Team Spirit: the value of sports for the physical and mental development of children has long been acknowledged. Photograph by Sema Hosta © UNICEF Turkey 2003
UNICEF’s report on The State of The World’s Children, 2003 was launched in Ankara on the 16th of December. The United Nations Secretary General, Kofi Annan writes that the focus of this year’s report, child participation, is intended to remind adults of their obligation to elicit and consider the views of children and young people when decisions are being made that affect their lives
.
In the United Nations Millennium Declaration, world leaders reaffirmed their shared duty to all the world’s people, especially the most vulnerable and, in particular, the children of the world, to whom the future belongs
. They pledged to a set of specific goals, six out of eight of which are directly concerned with children. In the coming years, these Millennium Development Goals (MDGs) will focus collective efforts to undertake the challenges of poverty reduction and sustainable development.

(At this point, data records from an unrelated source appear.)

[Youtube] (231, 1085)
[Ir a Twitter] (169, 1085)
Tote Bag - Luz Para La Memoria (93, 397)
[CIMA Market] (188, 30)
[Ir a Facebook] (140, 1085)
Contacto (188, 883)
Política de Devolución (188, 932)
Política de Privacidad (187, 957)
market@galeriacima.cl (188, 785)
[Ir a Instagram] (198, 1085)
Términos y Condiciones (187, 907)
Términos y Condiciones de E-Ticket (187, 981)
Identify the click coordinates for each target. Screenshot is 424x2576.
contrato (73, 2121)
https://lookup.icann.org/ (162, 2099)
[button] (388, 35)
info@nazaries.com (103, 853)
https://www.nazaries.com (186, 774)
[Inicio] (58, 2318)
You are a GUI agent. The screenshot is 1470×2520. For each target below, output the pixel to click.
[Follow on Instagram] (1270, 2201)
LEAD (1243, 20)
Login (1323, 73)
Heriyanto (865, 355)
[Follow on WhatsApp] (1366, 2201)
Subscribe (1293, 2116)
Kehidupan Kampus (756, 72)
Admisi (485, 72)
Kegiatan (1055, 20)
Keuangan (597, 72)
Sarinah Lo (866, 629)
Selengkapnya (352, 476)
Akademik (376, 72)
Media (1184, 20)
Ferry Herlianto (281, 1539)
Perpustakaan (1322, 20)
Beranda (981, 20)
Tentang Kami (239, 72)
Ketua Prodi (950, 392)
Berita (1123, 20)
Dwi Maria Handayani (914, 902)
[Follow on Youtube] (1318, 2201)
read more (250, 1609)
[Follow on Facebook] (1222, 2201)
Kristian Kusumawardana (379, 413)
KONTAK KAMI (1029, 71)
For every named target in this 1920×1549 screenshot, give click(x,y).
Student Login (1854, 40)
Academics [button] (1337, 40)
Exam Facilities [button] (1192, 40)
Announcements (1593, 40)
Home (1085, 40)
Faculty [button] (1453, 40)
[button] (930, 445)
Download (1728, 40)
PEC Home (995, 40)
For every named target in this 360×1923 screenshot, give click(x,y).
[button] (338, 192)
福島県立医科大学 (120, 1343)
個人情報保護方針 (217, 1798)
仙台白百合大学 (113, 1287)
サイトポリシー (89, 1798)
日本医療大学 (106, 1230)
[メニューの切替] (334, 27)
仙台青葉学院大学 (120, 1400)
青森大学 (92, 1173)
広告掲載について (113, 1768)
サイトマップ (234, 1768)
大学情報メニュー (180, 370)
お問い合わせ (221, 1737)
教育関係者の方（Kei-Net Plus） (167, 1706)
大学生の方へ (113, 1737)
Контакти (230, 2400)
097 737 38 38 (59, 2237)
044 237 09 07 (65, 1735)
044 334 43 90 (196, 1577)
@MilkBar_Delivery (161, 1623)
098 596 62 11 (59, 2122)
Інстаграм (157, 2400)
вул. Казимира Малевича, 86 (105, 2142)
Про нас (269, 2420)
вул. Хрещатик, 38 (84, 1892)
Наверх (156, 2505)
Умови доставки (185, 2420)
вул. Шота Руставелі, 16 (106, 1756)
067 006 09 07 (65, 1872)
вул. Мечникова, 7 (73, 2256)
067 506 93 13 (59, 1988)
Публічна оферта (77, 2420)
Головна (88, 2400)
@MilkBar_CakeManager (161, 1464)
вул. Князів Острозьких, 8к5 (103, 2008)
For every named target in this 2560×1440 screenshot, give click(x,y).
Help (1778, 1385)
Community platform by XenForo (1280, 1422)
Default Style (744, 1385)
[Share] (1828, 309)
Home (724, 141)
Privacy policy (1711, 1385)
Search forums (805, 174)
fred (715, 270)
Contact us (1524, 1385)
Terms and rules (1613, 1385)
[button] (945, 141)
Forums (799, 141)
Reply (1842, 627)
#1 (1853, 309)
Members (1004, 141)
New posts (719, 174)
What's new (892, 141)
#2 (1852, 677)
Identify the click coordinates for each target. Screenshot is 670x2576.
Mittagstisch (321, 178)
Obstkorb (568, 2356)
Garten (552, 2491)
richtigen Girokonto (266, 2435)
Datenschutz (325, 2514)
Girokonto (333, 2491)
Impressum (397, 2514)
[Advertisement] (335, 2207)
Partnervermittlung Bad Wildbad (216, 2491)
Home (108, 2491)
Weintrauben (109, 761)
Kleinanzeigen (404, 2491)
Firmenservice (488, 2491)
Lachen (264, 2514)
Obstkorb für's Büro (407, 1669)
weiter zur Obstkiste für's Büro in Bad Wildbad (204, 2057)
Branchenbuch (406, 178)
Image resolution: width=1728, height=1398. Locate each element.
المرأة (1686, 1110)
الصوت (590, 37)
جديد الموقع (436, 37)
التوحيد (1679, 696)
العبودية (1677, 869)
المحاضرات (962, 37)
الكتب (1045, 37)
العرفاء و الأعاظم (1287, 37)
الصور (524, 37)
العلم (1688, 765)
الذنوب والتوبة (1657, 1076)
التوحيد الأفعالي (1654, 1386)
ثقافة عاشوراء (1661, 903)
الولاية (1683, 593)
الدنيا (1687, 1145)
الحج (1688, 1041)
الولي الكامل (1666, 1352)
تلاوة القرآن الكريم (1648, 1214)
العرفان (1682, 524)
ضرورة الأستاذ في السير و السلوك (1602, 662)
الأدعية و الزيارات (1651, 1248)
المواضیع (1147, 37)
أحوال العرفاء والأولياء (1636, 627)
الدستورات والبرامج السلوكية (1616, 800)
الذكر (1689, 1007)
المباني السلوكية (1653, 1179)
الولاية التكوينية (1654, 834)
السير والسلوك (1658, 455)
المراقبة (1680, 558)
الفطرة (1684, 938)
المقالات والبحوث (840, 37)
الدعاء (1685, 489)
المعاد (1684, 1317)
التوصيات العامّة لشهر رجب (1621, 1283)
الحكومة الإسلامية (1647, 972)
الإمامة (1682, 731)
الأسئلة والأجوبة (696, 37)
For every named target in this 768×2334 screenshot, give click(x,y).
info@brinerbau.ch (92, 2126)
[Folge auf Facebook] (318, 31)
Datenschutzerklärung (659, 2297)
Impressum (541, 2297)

Closing the United Nations Special Session on Children (UNSSC) in May, 2002, world leaders set themselves an additional agenda under the title of A World Fit for Children with four goals that are specifically concerned with ensuring the rights of every child. These four goals viewed together with the MDGs promise an interdependent framework for action where the interests of children are expected to be at the heart of every successful development agenda.
Clearly families, local governments, civil society and the private sector share the responsibility to ensure that the full participation of children begins by giving them the best possible start in life. National governments must provide the leadership and resources necessary to support local initiatives in favour of children.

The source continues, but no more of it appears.